In C++, the order of members inside a struct can change its total size because the compiler adds padding bytes for alignment.
Example:
#include <iostream>
using namespace std;
struct A {
char c; // 1 byte
int i; // 4 bytes
double d; // 8 bytes
};
struct B {
double d; // 8 bytes
int i; // 4 bytes
char c; // 1 byte
};
int main() {
cout << sizeof(A) << endl;
cout << sizeof(B) << endl;
}
Typical result on a 64-bit system:
sizeof(A) = 16
sizeof(B) = 16
Now a clearer example:
struct C {
char c1; // 1 byte
double d; // 8 bytes
char c2; // 1 byte
};
struct D {
double d; // 8 bytes
char c1; // 1 byte
char c2; // 1 byte
};
Typical sizes:
sizeof(C) = 24
sizeof(D) = 16
Why?
For C:
char c1 -> 1 byte
padding -> 7 bytes, so double starts at 8-byte boundary
double d -> 8 bytes
char c2 -> 1 byte
tail padding -> 7 bytes, so total size is multiple of 8
Total = 24 bytes
For D:
double d -> 8 bytes
char c1 -> 1 byte
char c2 -> 1 byte
tail padding -> 6 bytes
Total = 16 bytes
So this:
struct C {
char c1;
double d;
char c2;
};
is larger than this:
struct D {
double d;
char c1;
char c2;
};
because D groups larger aligned members first and smaller members after.
A common rule is:
Order struct members from largest alignment requirement to smallest.
For example:
struct Better {
double d;
int i;
short s;
char c;
};
Instead of:
struct Worse {
char c;
double d;
short s;
int i;
};
This reduces padding and can save memory, especially when you create many objects in an array.
what is padding
Padding is extra unused memory that the compiler inserts inside or at the end of a struct so that each member is placed at a memory address suitable for its alignment.
For example:
struct Example {
char c; // 1 byte
int i; // 4 bytes
};
You might expect:
1 + 4 = 5 bytes
But usually:
sizeof(Example) == 8
because the compiler adds 3 padding bytes after char c so that int i starts at an address divisible by 4.
Memory layout:
byte: 0 1 2 3 4 5 6 7
c padding int i
Why padding is needed:
int usually wants 4-byte alignment
double usually wants 8-byte alignment
So the compiler arranges memory like this:
struct A {
char c; // 1 byte
// 7 bytes padding
double d; // 8 bytes
};
Typical size:
sizeof(A) = 16
Without padding, double d could start at an unaligned address, which may be slower or even invalid on some CPU architectures.
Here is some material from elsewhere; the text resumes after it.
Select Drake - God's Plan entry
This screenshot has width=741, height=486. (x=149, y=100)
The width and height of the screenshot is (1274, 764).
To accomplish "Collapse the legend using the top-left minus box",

There is also tail padding at the end:
struct B {
int i; // 4 bytes
char c; // 1 byte
};
Expected size:
4 + 1 = 5 bytes
Typical actual size:
sizeof(B) = 8
The compiler adds 3 bytes at the end so that arrays work correctly:
B arr[2];
Each B object must start at the correct alignment boundary.
So in simple words:
Padding is empty space added by the compiler to keep data members properly aligned in memory.